### Document excerpt:
History, Clinical and Paraclinical Findings of Six Patients With Congenital Hyperinsulinism

Plasma glucose, insulin, insulin/glucose ratio, cortisol and growth hormone levels have been measured and presented in Table 1.


Our protocol for management of the patients was as follows: all the patients on the first day of admission and after the establishment of the diagnosis were treated with glucose infusion, such as serum dextrose water 12.5% - 15% with high rate (10 cc/kg/min) as a conservative therapy and the treatment was continued with diazoxide as the first line of therapy to maintain euglycemia. In three patients, octreotide or glucagon were tested to inhibit excessive secretion of Insulin. The failure to achieve acceptable response after using the combination of medical treatments made surgical intervention necessary in three patients.


Patients underwent echocardiography, electroencephalography and different radiological studies. These patients underwent brain-computed tomography (n = 3), abdominal and pelvis ultrasonography (n = 3), chest X-ray (n = 3), echocardiography (n = 1), and electroencephalography (n = 3) with the results summarized in Table 1.


The patients, who did not respond to medical treatment, underwent surgical treatment, depending on either focal or diffuse histopathological form, partial or near-total pancreatectomy was respectively recommended. All resected pieces of pancreas were investigated pathologically. The mean medical treatment period for those who underwent surgical treatment was 61 days (range from 34 to 94 days).


Patients and their parents were investigated by DNA analysis. DNA samples were extracted from peripheral blood samples and shipped to the institute of biomedical and clinical science, Peninsula Medical School, University of Exeter in the UK to be analyzed for possible mutations in ABCC8, KCNJ11 and HADH genes. Polymerase chain reaction (PCR) followed by Sanger sequencing were used for analysis of all exons in these genes. Results were compared with human reference sequence to identify the causative variants (Table 2).

### Input data:
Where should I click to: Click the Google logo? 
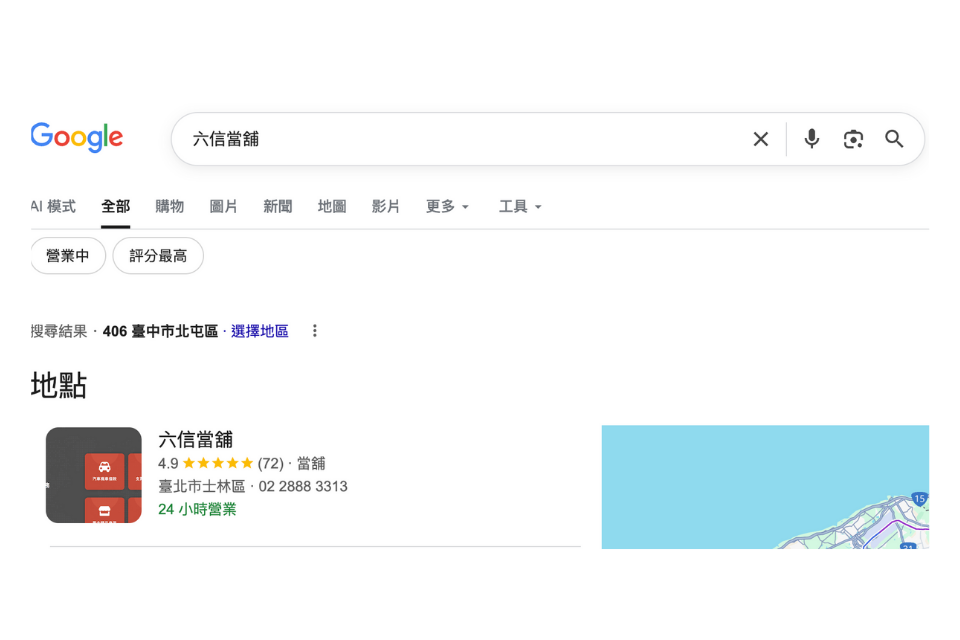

### Tasks to complete:
• 1. Answer these about the congenital hyperinsulinism text:
(a) At what rate was the glucose infusion given?
(b) What was the mean medical treatment period for the patients who had surgery?
(c) Which genes were analyzed for possible mutations?
• 2. Please pick up the text on congenital hyperinsulinism after its last sentence and continue it.

### Answers to this exercise:
• 1.
(a) 10 cc/kg/min
(b) 61 days (range from 34 to 94 days)
(c) ABCC8, KCNJ11 and HADH

• 2.
Table 2.
The Results of Direct Sequencing Analysis on Patients’ DNA Samples

All patients, except one, showed typical symptoms of hypoglycemia on the first days of life. Almost all of them revealed seizure as the first symptom of hypoglycemia. By routine blood biochemical check, hypoglycemia was detected. Three patients did not respond to medical treatment hence underwent a surgical procedure. At follow up, three patients that were sensitive to diazoxide had no episodes of hypoglycemia, consequently seizure and other annoying symptoms. Mental and physical development was normal in them. They were well treated with diazoxide with no need for octreotide or nifedipine as medical choices. One of the patients that underwent pancreatectomy, showed low level serum glucose and seizure after one month, but the hypoglycemia was less severe and there was no need for long-term medical treatment. Patient number one had diabetes mellitus as the complication of pancreatectomy and underwent insulin therapy. Psychomotor retardation was detected in two patients.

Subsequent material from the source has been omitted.